__Указание__: Перепишите без изменений отрывок из приведённого ниже фрагмента о Любимове, начиная со слов «Но он был приверженцем» и далее до слов «именно его антисоветизм.».

Но он был приверженцем «чистого искусства», этаким новым Мейерхольдом, за что его в первую очередь и ценили за пределами его Отечества. Ведь даже из Бертольда Брехта, который в первую очередь считался антибуржуазным драматургом, Любимов сумел сделать драматурга антисоветского. Будь это иначе, на Западе Любимов никому бы не был нужен: там ценился именно его антисоветизм.
Помощник Гришина Юрий Изюмов позднее будет вспоминать, что Любимов часто звонил его шефу на работу и просил помочь в разных начинаниях. При этом неизменно повторял: «Вы должны мне помогать хотя бы как единственному русскому режиссеру».

__Сохранённые данные__:
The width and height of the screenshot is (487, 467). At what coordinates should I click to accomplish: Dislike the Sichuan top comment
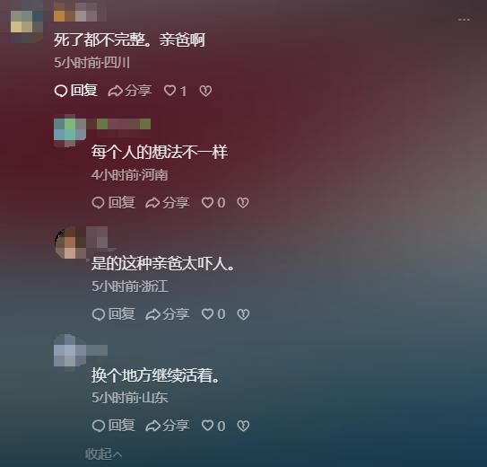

__Результат задания__:
Но он был приверженцем «чистого искусства», этаким новым Мейерхольдом, за что его в первую очередь и ценили за пределами его Отечества. Ведь даже из Бертольда Брехта, который в первую очередь считался антибуржуазным драматургом, Любимов сумел сделать драматурга антисоветского. Будь это иначе, на Западе Любимов никому бы не был нужен: там ценился именно его антисоветизм.